[SOURCE]
[START]

Sunday, September 28, 2008,Sunday, September 28, 2008
Hi!
There is someone of course commenting about my blog n me...
deleted those comments...
if u were the one say yr name...
y u dun dare to say yr name wan to scold or insult ppl y dun u rite who u r...
no guts?
hmm...
enough about that...
anyway who ever reading this pls try to understand n no offense i'm not blaming anyone....
k let's start...
to those ho noe Nichole(Chin Yee)
pls dun blame her for being wif me i am really sorry for that...
i am really sorry...
pls dun insult her or scold or blame her but u can blame me insult me or scold anything but just dun do it on Nichole...
is not she always wif me is i'm the one who is going wif her going to her...
i'm so so so sorry...
so wan to blame insult scold anythong u wan to do to hurt her dun do it on her i dun mind u doing on me because she is not her fault it as my fault...
pls forgive her n be wif her...
i dun mind u dun forgive me but pls do forgive nichole...
she got nothing to do with it...
it is all my fault...
i shall end this message here...
To Nichole(Chin Yee),
i'm sorry for causing u to lose so many friends,
friends being angry at u n everything else...
please forgive me...
u dun forgive me nvm i will not blame u...
it is also my fault...
i'm the one who cause it...
n thank you for being there for me i am really happy to have u as a friend...
thank you n sorry for everything...
Ending here...
Monday, September 15, 2008,Monday, September 15, 2008
Yo...
nothing to say...
maybe tomorrow u will noe or not i dun give a dam about it...
i also dunnoe wat i saying...
cazy alr...

[END]

[TASK LIST]
1. Using the blog, say whether each statement agrees with it: (a) the writer removed the comments about the blog; (b) the writer asks readers not to blame Nichole; (c) the September 15 entry says the writer has a lot to say. Answer yes or no for each, and quote the deciding words.
2. Duplicate the stretch of the blog from "it is all my" through "sorry for everything...".
3. Pick up the September 2008 blog entries where they stop, and write what comes next.

[RECORDED INFORMATION]
[START]

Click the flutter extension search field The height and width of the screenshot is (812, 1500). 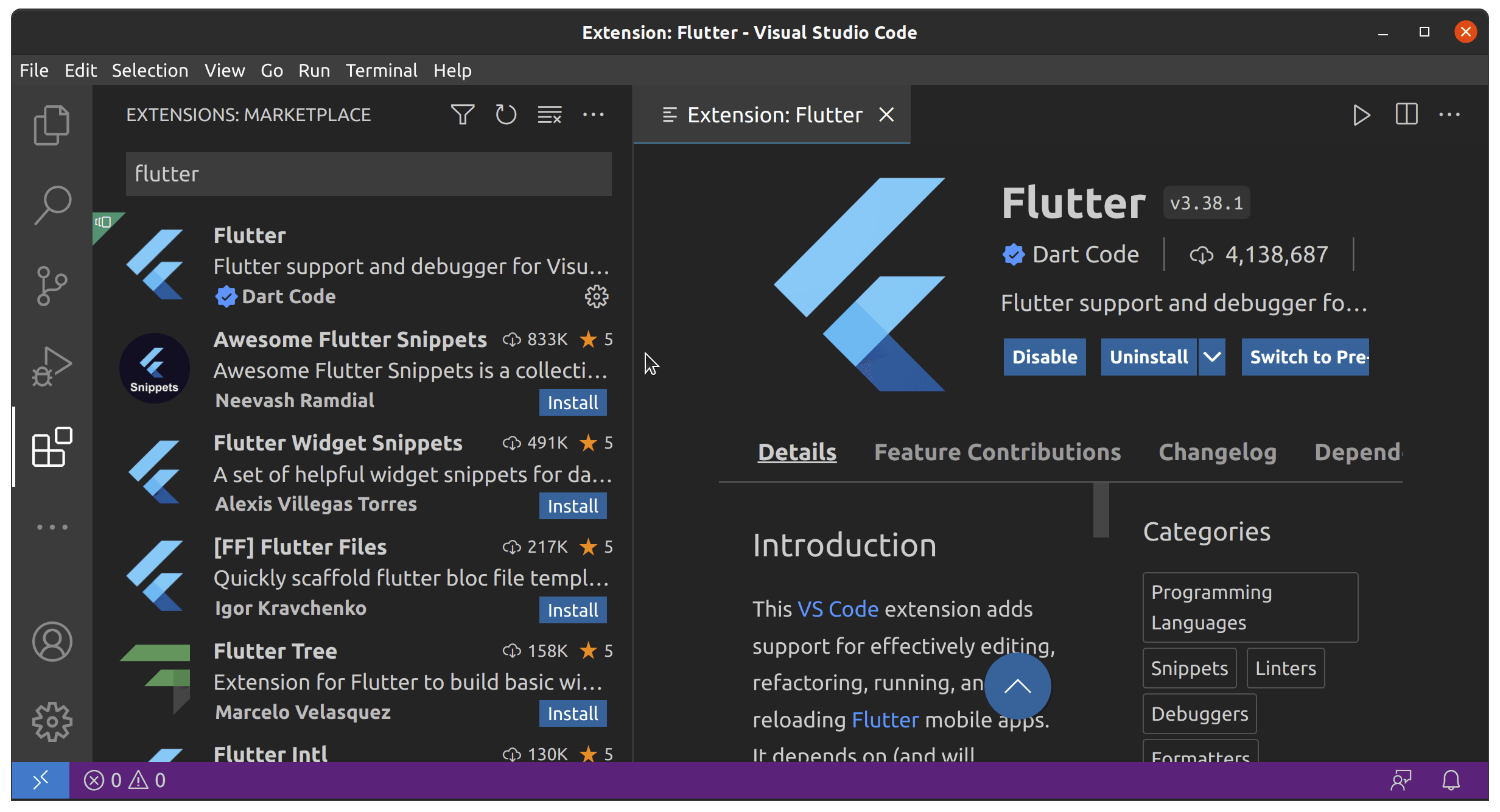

[END]

[EXPECTED RESULTS]
1.
(a) Yes: "deleted those comments"
(b) Yes: "pls dun blame her for being wif me"
(c) No: "nothing to say"

2.
it is all my fault...
i shall end this message here...
To Nichole(Chin Yee),
i'm sorry for causing u to lose so many friends,
friends being angry at u n everything else...
please forgive me...
u dun forgive me nvm i will not blame u...
it is also my fault...
i'm the one who cause it...
n thank you for being there for me i am really happy to have u as a friend...
thank you n sorry for everything...

3.
haizz...
i HATE my LIFE...
it sucks like CRAZY...
no like HELL...
stupid life...
stupid pain...
i hate you...
u create misery to my life...
i think i'm crazy alr...
who cares anyway...
u care?
what for u related to me?
not even one willing to chat wif me accompany me...
seems like i am not imporant to u...
seems like i'm invisble to you...
am i?
anyway ya...
shall end here soon will update soon or never...
BYE...
Sunday, September 14, 2008,Sunday, September 14, 2008
Yo!
Yesterday night change blogskin...
Tag board new wan...
haha...
lame...
today den add song...
hope noe more song den quickly add in...
haha...
later den continue...
okay...
got to go...
bye guys...
Wednesday, September 10, 2008,Wednesday, September 10, 2008
Yo!guys!anywhere life is quite interesting n miserable...to me is both...
anyway this few days smsing ya anyway if the secerts is let out of the bag i will then tell u...wat is the secert haha...anyway let's yalk about the miserable...i just dunnoe whether to tell her anot or dun tell her...i hate natalie is just because of ...i dunnoe how to put it...anyway y must my other friends fight,argue or quarrel?y must all my friends go wif natalie dun they feel like erm nvm?
y am i saying this anyway hmm nvm...going...bye!(:
Sunday, September 7, 2008,Sunday, September 07, 2008
Yo!
Had a 1 week september holiday...
haha...
i only like...
play maple...
some homework haha...
tuition...
ya i tink only like that haha...
how lazy i am....
haha...
anyway let's talk about life...
hmm...
wat to talk about...
let me recall...
mostly it sucks...
i hate my life it is mostly is miserable...
y must i have this life i hate it i dun like it...
to people i am just a piece of glass which is so transparent that nobody could see...
i hope i would die on the day of september 30 2008...
any day also can...
because living a life like that is like erm...
undescibe...
i just hate my life...
told u that i got to go home...
aask me am i lying...
am i that kind of person to you who lies...
yes i lie sometime but with some people...
am i not a trustworthy person?
y is it so complicated?
y dun all dun fight?
because the more u fight the more i will hate u n it is hard to get back that friendship back...
y dun just kill me den continue fight?
i just hate it..
y is my life full of misery...
did i did something really wrong that is not to be unforgetable?unforgivable?
must i cry beg u to stop fighting?
y can't a world be peaceful?
even if it is not peaceful it coulde be else where...
i dunnoe...
what is wrong...
y inside me is full of hate...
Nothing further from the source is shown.